**WRITTEN INSTRUCTION 1**.
Answer the following from the thread on the Fermi-Dirac distribution given below:
(a) According to the first comment, what is the limit of $f_0(E)$ as $T\to 0$?
(b) According to the second comment, what value does $f_0(E)$ approach for $E\ll E_F$?
(c) According to the final answer, what does the exponential $\exp\left(\frac{E-E_F}{k_{\text B}T}\right)$ go to if $E<E_F$?

**PASSAGE**.
-=-=-

# Why is the derivative of the Fermi-Dirac distribution negative?

Why the derivative of Fermi-Dirac distribution function at absolute zero temperature becomes negative of Dirac_Delta function. The Fermi-Dirac distribution function is \begin{equation} f_{0}(E)=\frac{1}{e^\frac{{E-E_{F}}}{k_{B}T}+1}, \end{equation} As $T\rightarrow0$, the Fermi-Dirac distribution becomes a step function \begin{equation} f_{0}(E)=\Theta({E}-E_{F}). \end{equation} and \begin{equation} \frac{\partial f_{0}}{\partial E}=\frac{-2}{\left(2\pi\hbar\right)^{3}} \delta\left(E-E_{F}\right), \end{equation} how we can get this and why the derivative becomes negative? should it not be \begin{equation} \frac{\partial f_{0}}{\partial E}=\frac{2}{\left(2\pi\hbar\right)^{3}} \delta\left(E-E_{F}\right), \end{equation}

• Actually $\lim_{T\to 0} f_0(E) = \Theta(E_F-E)$. This means that only states below the Fermi energy are occupied. The derivative should be negative since the distribution goes from 1 to 0 when $E$ is increased above $E_F$. You should be able to convince yourself that the derivative must be negative at any temperature. It just means that lower-energy states are more likely to be occupied. Dec 7, 2015 at 4:40
• It's not clear how you define $\Theta(E)$, but you may have it inverted. Notice $f_0(E)\to{}1$ for $E\ll{}E_F$ and $f_0(E)\to{}0$ for $E\gg{}E_F$. Does your definition of $\Theta(E)$ do that? Dec 7, 2015 at 5:01
• @MarkMitchison that sounds like it should be an answer Dec 7, 2015 at 7:17

The Fermi-Dirac distribution is $$f_T(E)=\frac{1}{\exp\left(\frac{E-E_F}{k_{\text B}T}\right)+1}$$ when $T\to0$, the denominator of $\frac{E-E_F}{k_{\text B}T}$ goes to zero and this ratio goes to $+\infty$ if $E>E_F$ and to $-\infty$ if $<E_F$. Therefore the exponential $\exp\left(\frac{E-E_F}{k_{\text B}T}\right)$ goes to $0$ if $E<E_F$ and to $+\infty$ if $E>E_F$. Thus the distribution $f_0$ goes to $1$ if $E<E_F$ and to $0$ if $E>E_F$. This is expressed by the limiing expression $$f_0=\Theta(E_F-E)$$ (and not $\Theta(E-E_F)$ as you wrote).

-=-=-

**DATASET EXCERPTS**.
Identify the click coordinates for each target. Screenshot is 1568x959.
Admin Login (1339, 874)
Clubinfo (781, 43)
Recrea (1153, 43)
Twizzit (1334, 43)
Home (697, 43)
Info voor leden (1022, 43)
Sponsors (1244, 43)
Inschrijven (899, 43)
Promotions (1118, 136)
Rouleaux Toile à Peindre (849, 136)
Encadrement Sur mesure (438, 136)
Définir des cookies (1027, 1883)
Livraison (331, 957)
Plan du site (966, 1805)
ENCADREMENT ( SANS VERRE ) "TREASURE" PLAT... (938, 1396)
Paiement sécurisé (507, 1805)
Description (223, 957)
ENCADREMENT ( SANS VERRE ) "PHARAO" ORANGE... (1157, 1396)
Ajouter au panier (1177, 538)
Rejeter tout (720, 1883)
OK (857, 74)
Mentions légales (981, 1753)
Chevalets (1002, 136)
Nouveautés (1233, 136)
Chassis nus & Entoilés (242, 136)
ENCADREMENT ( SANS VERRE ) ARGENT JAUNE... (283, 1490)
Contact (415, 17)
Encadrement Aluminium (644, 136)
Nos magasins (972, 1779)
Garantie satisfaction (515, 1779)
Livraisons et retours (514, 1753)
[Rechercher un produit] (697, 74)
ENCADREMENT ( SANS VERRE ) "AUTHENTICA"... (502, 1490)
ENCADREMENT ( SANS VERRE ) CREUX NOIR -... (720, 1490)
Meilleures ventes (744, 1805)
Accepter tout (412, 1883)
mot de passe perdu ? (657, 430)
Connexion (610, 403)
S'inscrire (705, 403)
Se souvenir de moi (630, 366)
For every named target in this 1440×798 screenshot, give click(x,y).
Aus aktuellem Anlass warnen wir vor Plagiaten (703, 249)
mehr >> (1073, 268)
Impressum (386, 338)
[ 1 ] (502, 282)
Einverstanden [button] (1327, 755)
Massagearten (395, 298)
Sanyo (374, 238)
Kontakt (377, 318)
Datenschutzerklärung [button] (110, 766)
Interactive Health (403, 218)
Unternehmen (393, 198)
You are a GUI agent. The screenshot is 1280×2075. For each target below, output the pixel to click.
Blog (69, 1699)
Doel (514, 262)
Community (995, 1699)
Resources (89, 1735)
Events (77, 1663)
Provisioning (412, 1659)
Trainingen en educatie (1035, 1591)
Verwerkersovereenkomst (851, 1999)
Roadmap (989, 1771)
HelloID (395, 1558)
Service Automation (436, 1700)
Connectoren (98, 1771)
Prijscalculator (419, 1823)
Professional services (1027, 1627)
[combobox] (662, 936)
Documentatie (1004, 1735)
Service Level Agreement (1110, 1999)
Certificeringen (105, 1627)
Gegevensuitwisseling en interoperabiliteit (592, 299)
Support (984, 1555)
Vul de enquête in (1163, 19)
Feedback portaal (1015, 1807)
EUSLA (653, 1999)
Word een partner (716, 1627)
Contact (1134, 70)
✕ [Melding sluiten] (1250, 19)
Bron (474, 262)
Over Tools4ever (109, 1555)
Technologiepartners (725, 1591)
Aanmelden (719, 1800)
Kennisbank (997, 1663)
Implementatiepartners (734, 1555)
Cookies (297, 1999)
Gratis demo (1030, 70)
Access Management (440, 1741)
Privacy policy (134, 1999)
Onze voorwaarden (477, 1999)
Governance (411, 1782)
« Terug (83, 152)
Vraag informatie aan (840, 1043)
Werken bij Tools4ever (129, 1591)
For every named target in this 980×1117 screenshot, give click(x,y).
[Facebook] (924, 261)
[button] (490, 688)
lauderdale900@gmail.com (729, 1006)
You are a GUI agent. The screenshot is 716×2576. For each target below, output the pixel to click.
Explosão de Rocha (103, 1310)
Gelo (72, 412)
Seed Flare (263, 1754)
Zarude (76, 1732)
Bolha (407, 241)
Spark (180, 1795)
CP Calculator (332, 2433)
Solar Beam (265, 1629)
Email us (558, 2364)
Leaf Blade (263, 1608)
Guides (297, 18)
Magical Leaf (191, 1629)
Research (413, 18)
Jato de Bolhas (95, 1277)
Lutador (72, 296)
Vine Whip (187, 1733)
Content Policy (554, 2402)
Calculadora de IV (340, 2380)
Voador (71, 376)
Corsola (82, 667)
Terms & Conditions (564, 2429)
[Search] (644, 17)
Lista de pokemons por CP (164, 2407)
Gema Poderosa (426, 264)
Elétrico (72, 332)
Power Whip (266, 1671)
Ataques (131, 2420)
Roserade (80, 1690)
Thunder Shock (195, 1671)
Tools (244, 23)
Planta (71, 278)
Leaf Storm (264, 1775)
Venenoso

-=-=-

**WRITTEN INSTRUCTION 2**.
In the records, take the stretch from the line containing "Thunder Shock (195, 1671)" through the end of the records and write it out again, substituting "Utilities" for "Tools" and leaving everything else unchanged.

**FINAL RESULT 1**.
(a) $\Theta(E_F-E)$
(b) 1
(c) 0

**FINAL RESULT 2**.
Thunder Shock (195, 1671)
Utilities (244, 23)
Planta (71, 278)
Leaf Storm (264, 1775)
Venenoso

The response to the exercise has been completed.